Written exercise:
Pull out every line of the items below that contains the string "This", matching its case exactly.

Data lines
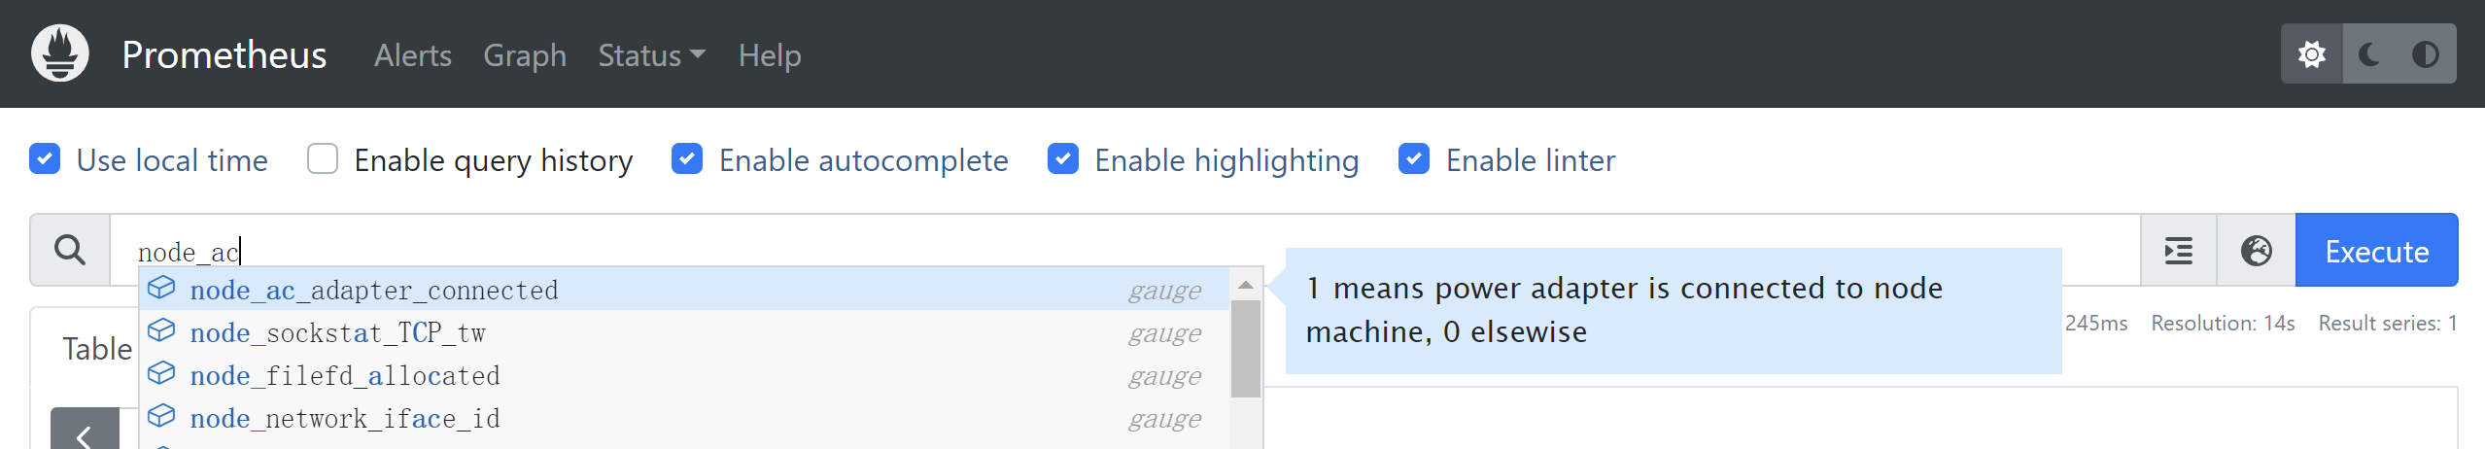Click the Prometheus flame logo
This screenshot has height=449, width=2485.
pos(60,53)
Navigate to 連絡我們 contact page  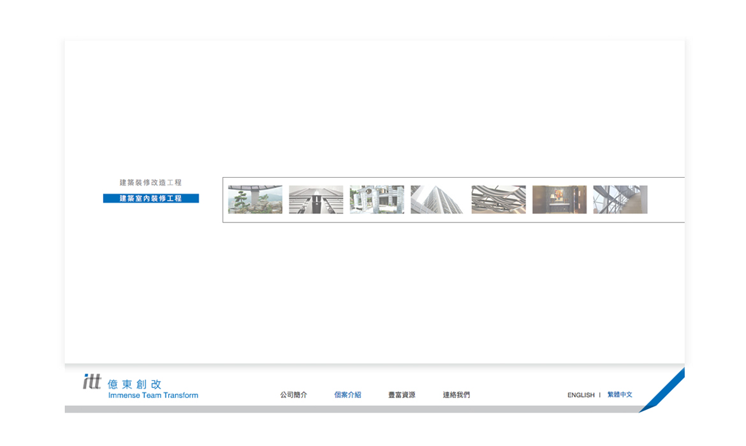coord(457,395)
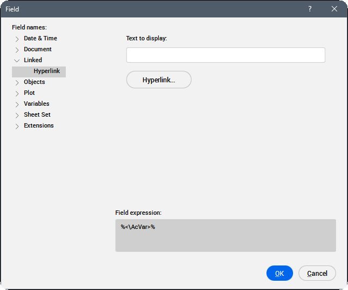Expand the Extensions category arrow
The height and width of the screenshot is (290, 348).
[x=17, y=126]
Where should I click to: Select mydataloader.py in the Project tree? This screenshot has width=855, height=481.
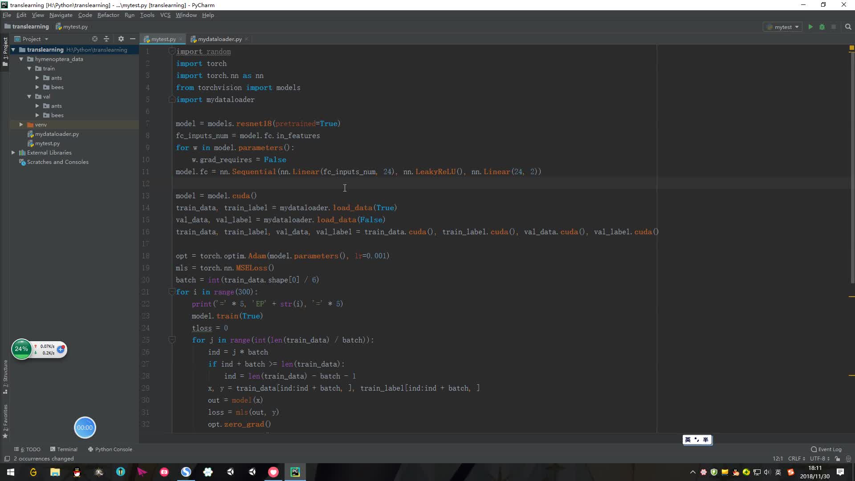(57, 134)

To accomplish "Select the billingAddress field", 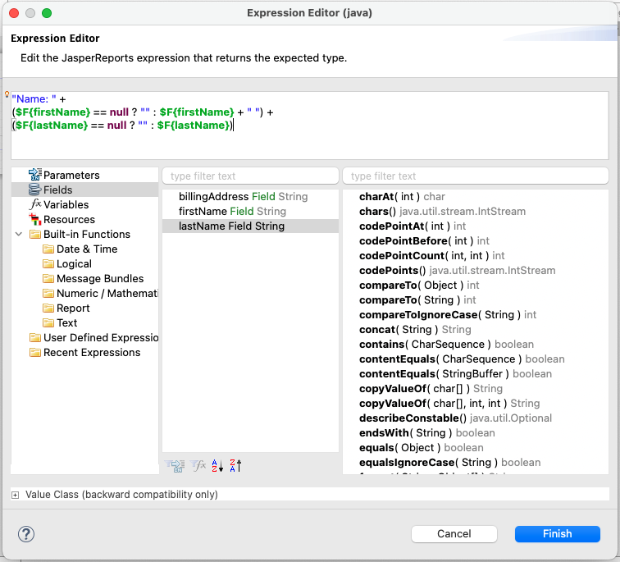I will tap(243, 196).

Output of the exercise:
This screenshot has height=449, width=2485.
Where should I click to: Select mydataloader.py in the Project tree? This screenshot has width=855, height=481.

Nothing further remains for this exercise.